Problem details: Convert every line of the items below into a JSON list of strings, one string per line, and leave out blank lines.

--- Start of Provided data ---

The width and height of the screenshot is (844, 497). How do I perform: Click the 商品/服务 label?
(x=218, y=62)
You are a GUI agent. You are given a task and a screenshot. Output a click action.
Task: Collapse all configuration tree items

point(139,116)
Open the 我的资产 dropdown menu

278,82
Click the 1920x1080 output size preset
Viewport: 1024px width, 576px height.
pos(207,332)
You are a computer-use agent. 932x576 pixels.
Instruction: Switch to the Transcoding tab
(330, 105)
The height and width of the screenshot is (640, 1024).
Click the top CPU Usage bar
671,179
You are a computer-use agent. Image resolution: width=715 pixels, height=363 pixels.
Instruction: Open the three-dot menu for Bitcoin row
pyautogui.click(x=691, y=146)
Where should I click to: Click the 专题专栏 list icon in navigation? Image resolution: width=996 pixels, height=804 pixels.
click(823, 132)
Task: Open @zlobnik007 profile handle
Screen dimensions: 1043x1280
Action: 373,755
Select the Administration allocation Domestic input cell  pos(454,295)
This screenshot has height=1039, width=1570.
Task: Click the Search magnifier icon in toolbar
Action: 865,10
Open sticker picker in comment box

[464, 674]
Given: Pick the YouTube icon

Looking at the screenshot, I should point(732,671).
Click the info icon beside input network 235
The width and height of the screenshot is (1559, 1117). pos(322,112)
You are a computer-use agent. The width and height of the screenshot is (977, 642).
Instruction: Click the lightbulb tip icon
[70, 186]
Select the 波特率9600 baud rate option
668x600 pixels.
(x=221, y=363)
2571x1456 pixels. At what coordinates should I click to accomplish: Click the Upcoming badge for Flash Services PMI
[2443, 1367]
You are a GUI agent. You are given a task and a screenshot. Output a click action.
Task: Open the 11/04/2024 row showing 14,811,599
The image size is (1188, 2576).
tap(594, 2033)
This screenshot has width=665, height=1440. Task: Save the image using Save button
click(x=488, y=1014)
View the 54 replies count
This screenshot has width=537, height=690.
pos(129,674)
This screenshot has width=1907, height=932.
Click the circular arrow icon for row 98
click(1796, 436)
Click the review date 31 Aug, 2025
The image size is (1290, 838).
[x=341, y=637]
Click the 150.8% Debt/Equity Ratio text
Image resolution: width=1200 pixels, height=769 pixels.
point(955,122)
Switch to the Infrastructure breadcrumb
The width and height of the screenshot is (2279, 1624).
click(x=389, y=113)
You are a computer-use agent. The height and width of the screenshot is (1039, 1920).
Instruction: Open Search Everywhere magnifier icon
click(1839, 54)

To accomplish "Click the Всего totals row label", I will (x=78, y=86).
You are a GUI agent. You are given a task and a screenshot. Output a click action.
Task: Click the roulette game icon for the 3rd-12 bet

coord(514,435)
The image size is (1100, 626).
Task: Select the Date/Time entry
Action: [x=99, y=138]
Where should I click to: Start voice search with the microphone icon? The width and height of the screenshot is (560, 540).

--- End of Provided data ---

Answer for this exercise:
[
  "The width and height of the screenshot is (844, 497). How do I perform: Click the 商品/服务 label?",
  "(x=218, y=62)",
  "You are a GUI agent. You are given a task and a screenshot. Output a click action.",
  "Task: Collapse all configuration tree items",
  "point(139,116)",
  "Open the 我的资产 dropdown menu",
  "278,82",
  "Click the 1920x1080 output size preset",
  "Viewport: 1024px width, 576px height.",
  "pos(207,332)",
  "You are a computer-use agent. 932x576 pixels.",
  "Instruction: Switch to the Transcoding tab",
  "(330, 105)",
  "The height and width of the screenshot is (640, 1024).",
  "Click the top CPU Usage bar",
  "671,179",
  "You are a computer-use agent. Image resolution: width=715 pixels, height=363 pixels.",
  "Instruction: Open the three-dot menu for Bitcoin row",
  "pyautogui.click(x=691, y=146)",
  "Where should I click to: Click the 专题专栏 list icon in navigation? Image resolution: width=996 pixels, height=804 pixels.",
  "click(823, 132)",
  "Task: Open @zlobnik007 profile handle",
  "Screen dimensions: 1043x1280",
  "Action: 373,755",
  "Select the Administration allocation Domestic input cell  pos(454,295)",
  "This screenshot has height=1039, width=1570.",
  "Task: Click the Search magnifier icon in toolbar",
  "Action: 865,10",
  "Open sticker picker in comment box",
  "[464, 674]",
  "Given: Pick the YouTube icon",
  "Looking at the screenshot, I should point(732,671).",
  "Click the info icon beside input network 235",
  "The width and height of the screenshot is (1559, 1117). pos(322,112)",
  "You are a computer-use agent. The width and height of the screenshot is (977, 642).",
  "Instruction: Click the lightbulb tip icon",
  "[70, 186]",
  "Select the 波特率9600 baud rate option",
  "668x600 pixels.",
  "(x=221, y=363)",
  "2571x1456 pixels. At what coordinates should I click to accomplish: Click the Upcoming badge for Flash Services PMI",
  "[2443, 1367]",
  "You are a GUI agent. You are given a task and a screenshot. Output a click action.",
  "Task: Open the 11/04/2024 row showing 14,811,599",
  "The image size is (1188, 2576).",
  "tap(594, 2033)",
  "This screenshot has width=665, height=1440. Task: Save the image using Save button",
  "click(x=488, y=1014)",
  "View the 54 replies count",
  "This screenshot has width=537, height=690.",
  "pos(129,674)",
  "This screenshot has width=1907, height=932.",
  "Click the circular arrow icon for row 98",
  "click(1796, 436)",
  "Click the review date 31 Aug, 2025",
  "The image size is (1290, 838).",
  "[x=341, y=637]",
  "Click the 150.8% Debt/Equity Ratio text",
  "Image resolution: width=1200 pixels, height=769 pixels.",
  "point(955,122)",
  "Switch to the Infrastructure breadcrumb",
  "The width and height of the screenshot is (2279, 1624).",
  "click(x=389, y=113)",
  "You are a computer-use agent. The height and width of the screenshot is (1039, 1920).",
  "Instruction: Open Search Everywhere magnifier icon",
  "click(1839, 54)",
  "To accomplish \"Click the Всего totals row label\", I will (x=78, y=86).",
  "You are a GUI agent. You are given a task and a screenshot. Output a click action.",
  "Task: Click the roulette game icon for the 3rd-12 bet",
  "coord(514,435)",
  "The image size is (1100, 626).",
  "Task: Select the Date/Time entry",
  "Action: [x=99, y=138]",
  "Where should I click to: Start voice search with the microphone icon? The width and height of the screenshot is (560, 540)."
]